With predictive pricing, online retailers benefit from all the advantages of machine learning,accurate forecasts and powerful optimization algorithms. The applications evaluate current data and anticipate its development so that price adjustments are made earlier than with other available methods. Whereas such future scenarios and their effects previously had to be stimulated manually, the management effort of doing so is now reduced while the quality of the price optimization increases.
Automatic optimization to business goals
The ML-based pricing application observes the market and continuously optimizes different prices without requiring manual intervention from pricing managers. With huge assortments and all the associated data points that go with it, it is too expensive and time-consuming for companies to analyze thousands of products manually. Predictive Pricing can identify narrow segments, determine what drives value for each one, and match that with historical transactional data. This allows companies to set optimal prices based on data for clusters of products and segments. Automation also makes it much easier to replicate and tweak analyses, so it’s not necessary to start from scratch every time, as the pricing algorithm learns and adapts with data over time.
If your business aims for a certain margin or inventory level, the pricing application automatically adjusts individual product prices to achieve these goals. The ML-based pricing application observes the market and continuously optimizes different prices without requiring manual intervention from pricing managers. Machine learning algorithms in predictive pricing evaluate databases to recognize patterns, derive conclusions, and ultimately find solutions to previously defined problems. They do not need explicit instructions to solve the problem. Users do not have to rely blindly on the algorithm’s price recommendations, as they always retain control. Managers can vary their stored corporate targets and simulate how price adjustments will affect all relevant KPIs. Completely manual price optimizations also remain possible. The results of predictive pricing speak for themselves.

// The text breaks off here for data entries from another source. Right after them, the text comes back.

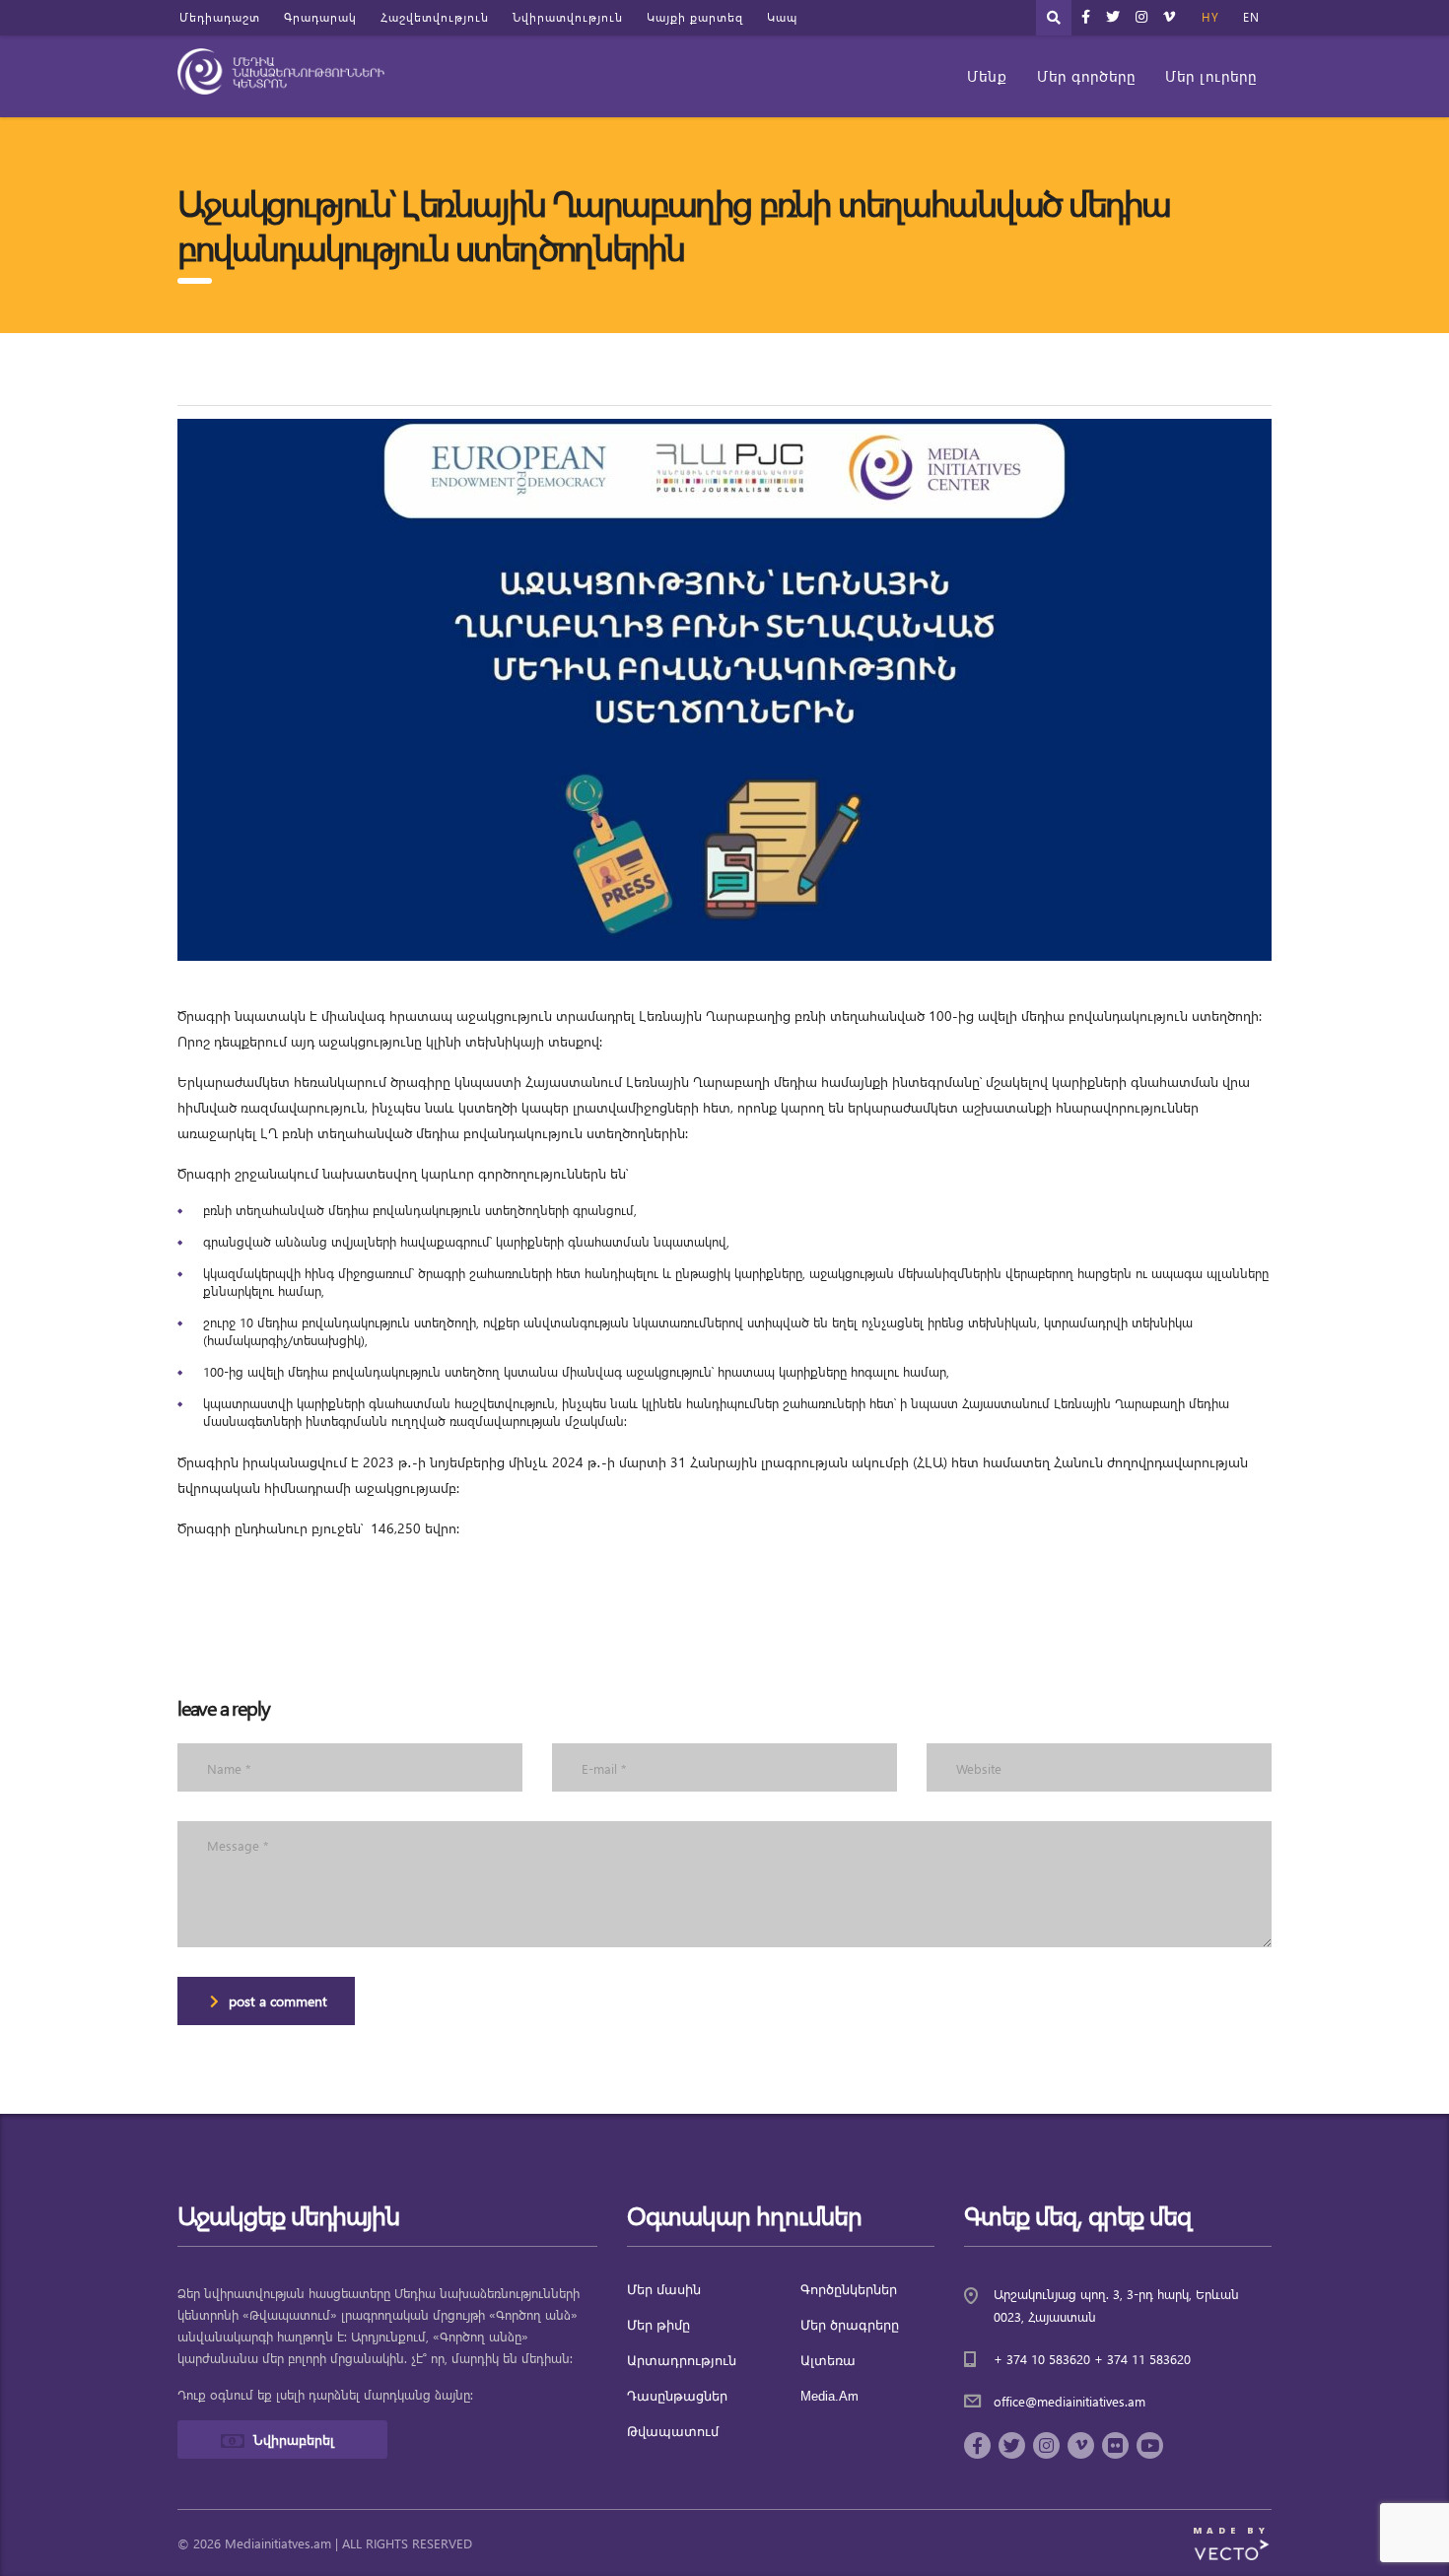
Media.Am (829, 2396)
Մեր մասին (664, 2289)
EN (1251, 17)
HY (1210, 17)
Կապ (782, 17)
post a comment (278, 2001)
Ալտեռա (828, 2360)
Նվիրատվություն (568, 17)
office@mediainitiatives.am (1069, 2401)
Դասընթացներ (677, 2396)
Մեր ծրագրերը (849, 2325)
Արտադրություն (681, 2360)
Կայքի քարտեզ (695, 17)
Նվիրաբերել (293, 2439)
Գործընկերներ (848, 2289)
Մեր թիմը (658, 2325)
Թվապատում (673, 2431)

Predictive pricing – the gold standard for successful business
Machine learning-powered predictive pricing has proven that automation and optimization can go hand in hand. With its help, online retailers can significantly reduce application configuration and monitoring efforts, incorporate more factors into calculating optimal prices, and determine valid forecasts for various events. Companies that do not use this technology in some industries are already at a competitive disadvantage. This trend will spread to other sectors.